Son süreçteki tartışmalı tutuklamalar neticesi cezaevlerinde Risale-i Nur okuyan insanların sayısı arttı. Haliyle risale talepleri de çoğaldı.
Kimi cezaevi yönetimleri bu taleplerin iletilmesine ve karşılanmasına yardımcı olurken, bazı yerlerde engellemeler oldu.
Hattâ Kur’an ve Cevşenler için de.
Bu husustaki gelişmeleri hayli zamandır yakından takip ediyor ve engellerin aşılması için çabalarımızı sürdürüyorduk.
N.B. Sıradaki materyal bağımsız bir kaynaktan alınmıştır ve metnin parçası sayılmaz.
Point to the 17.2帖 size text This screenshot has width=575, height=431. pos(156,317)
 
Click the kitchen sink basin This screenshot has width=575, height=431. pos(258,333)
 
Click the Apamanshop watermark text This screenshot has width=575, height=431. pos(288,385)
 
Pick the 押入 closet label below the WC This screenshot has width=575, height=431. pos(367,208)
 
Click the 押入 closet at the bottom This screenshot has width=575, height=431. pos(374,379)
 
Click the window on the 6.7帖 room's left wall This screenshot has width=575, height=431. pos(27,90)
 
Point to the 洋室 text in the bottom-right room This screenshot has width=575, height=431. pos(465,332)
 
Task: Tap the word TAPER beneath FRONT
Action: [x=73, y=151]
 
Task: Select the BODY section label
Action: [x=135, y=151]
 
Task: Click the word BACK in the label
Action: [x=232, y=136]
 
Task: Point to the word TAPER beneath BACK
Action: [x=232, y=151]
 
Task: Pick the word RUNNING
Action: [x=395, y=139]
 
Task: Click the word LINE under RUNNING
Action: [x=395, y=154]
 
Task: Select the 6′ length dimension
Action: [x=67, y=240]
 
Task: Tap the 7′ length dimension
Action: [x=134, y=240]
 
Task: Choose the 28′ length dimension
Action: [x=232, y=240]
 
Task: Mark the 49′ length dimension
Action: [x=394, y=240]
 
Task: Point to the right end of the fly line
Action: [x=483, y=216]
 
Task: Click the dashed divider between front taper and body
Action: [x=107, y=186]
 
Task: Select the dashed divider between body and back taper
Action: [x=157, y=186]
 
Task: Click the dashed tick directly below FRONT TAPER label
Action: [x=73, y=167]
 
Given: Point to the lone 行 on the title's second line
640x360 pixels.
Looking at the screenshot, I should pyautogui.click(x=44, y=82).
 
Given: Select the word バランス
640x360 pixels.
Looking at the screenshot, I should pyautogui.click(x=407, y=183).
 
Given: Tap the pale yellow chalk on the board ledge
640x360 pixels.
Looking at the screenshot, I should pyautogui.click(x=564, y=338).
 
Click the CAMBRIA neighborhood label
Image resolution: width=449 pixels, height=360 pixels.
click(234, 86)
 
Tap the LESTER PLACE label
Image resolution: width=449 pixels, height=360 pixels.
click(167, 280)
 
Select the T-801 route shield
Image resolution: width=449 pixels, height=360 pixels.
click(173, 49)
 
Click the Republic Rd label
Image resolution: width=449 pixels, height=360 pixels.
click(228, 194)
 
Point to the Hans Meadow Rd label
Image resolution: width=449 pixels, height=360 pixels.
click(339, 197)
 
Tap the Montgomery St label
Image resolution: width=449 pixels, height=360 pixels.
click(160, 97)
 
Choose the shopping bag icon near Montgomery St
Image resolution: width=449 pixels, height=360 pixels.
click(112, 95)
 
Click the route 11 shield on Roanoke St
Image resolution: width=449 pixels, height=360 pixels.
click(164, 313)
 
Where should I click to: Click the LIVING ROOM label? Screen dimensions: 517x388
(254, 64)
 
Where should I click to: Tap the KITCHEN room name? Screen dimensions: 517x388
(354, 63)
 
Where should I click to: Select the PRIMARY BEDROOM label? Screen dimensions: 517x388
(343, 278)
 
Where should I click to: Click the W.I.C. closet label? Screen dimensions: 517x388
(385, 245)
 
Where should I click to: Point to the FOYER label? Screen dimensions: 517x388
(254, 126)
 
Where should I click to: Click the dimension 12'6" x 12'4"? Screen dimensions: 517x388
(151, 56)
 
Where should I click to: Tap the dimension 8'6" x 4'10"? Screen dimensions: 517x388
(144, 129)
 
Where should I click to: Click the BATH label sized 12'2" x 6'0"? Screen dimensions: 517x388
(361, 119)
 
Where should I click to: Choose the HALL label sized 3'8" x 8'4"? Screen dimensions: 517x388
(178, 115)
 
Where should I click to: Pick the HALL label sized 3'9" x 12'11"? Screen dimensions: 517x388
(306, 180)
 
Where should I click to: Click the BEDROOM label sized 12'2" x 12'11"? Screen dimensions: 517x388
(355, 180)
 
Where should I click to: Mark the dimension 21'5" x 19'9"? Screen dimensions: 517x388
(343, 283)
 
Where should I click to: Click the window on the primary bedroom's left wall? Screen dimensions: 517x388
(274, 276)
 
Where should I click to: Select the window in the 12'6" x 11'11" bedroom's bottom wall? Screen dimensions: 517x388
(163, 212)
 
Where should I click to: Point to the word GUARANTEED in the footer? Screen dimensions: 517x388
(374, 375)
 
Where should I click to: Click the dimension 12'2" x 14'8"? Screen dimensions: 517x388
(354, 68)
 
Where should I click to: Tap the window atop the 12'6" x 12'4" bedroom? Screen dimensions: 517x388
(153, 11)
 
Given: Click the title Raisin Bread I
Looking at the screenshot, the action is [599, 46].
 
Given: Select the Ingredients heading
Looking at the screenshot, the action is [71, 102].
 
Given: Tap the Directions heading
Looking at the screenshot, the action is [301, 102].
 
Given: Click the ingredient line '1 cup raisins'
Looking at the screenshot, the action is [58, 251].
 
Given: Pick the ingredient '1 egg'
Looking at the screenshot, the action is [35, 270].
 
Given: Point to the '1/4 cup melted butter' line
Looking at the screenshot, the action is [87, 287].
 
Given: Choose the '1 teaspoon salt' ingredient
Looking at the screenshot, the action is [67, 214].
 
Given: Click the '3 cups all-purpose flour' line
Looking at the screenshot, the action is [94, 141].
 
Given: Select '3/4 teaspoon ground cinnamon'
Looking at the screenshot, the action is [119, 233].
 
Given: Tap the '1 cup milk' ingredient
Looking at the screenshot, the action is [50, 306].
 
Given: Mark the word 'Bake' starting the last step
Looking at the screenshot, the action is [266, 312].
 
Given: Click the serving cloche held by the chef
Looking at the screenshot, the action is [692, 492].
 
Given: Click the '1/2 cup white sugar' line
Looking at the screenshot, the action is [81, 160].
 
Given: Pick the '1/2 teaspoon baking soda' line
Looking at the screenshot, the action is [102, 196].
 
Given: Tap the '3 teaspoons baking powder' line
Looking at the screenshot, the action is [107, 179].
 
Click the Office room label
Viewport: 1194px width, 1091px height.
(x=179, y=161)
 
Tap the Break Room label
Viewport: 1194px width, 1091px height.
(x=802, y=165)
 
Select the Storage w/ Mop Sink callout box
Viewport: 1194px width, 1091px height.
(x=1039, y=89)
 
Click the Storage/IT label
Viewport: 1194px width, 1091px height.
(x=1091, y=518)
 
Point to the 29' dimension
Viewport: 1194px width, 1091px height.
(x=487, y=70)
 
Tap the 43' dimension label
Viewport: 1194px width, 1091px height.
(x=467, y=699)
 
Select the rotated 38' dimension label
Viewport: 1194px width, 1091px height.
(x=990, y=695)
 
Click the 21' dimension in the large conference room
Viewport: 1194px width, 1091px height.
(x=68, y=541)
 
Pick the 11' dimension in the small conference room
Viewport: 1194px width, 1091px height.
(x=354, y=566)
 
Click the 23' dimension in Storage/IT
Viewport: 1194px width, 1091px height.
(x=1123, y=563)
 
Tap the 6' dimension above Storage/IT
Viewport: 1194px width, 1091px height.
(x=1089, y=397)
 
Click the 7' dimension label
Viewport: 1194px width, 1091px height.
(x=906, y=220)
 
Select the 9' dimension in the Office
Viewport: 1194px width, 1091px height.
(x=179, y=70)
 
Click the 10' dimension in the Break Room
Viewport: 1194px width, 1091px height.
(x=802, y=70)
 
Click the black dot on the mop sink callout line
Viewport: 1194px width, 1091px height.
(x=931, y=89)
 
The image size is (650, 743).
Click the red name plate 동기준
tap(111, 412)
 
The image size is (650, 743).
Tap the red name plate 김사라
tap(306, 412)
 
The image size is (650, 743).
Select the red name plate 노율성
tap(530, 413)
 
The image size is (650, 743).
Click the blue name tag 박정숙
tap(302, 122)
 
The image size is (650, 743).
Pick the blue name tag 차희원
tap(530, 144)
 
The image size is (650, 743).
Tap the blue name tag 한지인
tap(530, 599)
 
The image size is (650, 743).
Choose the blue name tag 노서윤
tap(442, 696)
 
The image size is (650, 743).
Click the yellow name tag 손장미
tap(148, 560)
Konuyla doğrudan ilgili olan yetkililerle yaptığımız son temaslarda, inisiyatifin cezaevi yönetimlerine bırakıldığı gibi, tuhaf ve anlaşılmaz bir cevapla karşılaştık.
İzmir’deki bir cezaevinde yaşanan ve dünkü manşetimize konu olan skandal işte böyle bir ortamda gündeme düştü.
Koğuşlardaki risaleleri “Fetö-PDY yapılanmasına kaynaklık ettikleri, içeride gruplaşmaya yol açarak kurum güvenliğini tehlikeye soktukları ve halkı kin ve düşmanlığa tahrik ettikleri” gibi akla ziyan gerekçelerle toplatma kararı alan Cezaevi Eğitim Kurulunun ve karara yapılan itirazı aynı gerekçelerle reddeden İnfaz Hakimliğinin tavrı, “Hangi devirde yaşıyoruz?” dedirten bir garabet örneği.
Hukuk dışı ve keyfî uygulamaların iyice arttığı bir süreçte bunlara tüy diken söz konusu karar ve uygulamanın, Türkiye’yi 30’lu yılların tek şef sistemine döndürecek bir sistem değişikliği dayatmasıyla eşzamanlı olarak gündeme getirilmiş olması da son derece manidar, değil mi?
O yıllarda da Risale-i Nur yasak kitap muamelesi görüyor; Bediüzzaman’la talebeleri ağır baskılara maruz kalıyordu.
İşin bir diğer ilginç tarafı, İzmir’deki bu kararın, külliyattan bazı eserlerin Diyanet tarafından basıldığı ve bu durumun bizzat Cumhurbaşkanınca seçim meydanlarında halka ilan edilip “sahiplenildiği” bir süreçte gündeme getirilmiş olması.
Bandrol engeli ve devlet tekeli başarılı olamayınca eski yasağı hortlatmaktan medet umup, 2004 MGK kararlarının icrasında yeni bir aşamaya geçmenin hesabını yapanlar varsa boşuna uğraşıyorlar.
“Güç bende” dedikleri ve öyle zannettikleri zamanlarda bile yapamadıkları şeyi şimdi mi başaracaklar?! Asla ve kat’a.
28 Şubatçıların gündeme dahi getiremediği bir yasağa soyunan 15 Temmuz OHALcileri boşa kürek çekiyor. Tarih geriye doğru akmaz.
Cezaevindeki Risale-i Nur yasağının Diyanet baskılarıyla sınırlı olarak kaldırılacağı bilgisi geldi. Diyanet sadece 5 eseri bastı...
Şualar, Tarihçe-i Hayat, Barla-Kastamonu-Emirdağ Lâhikaları, Muhakemat, Asa-yı Musa, Sikke-i Tasdik, Eski Said Eserleri... ne olacak?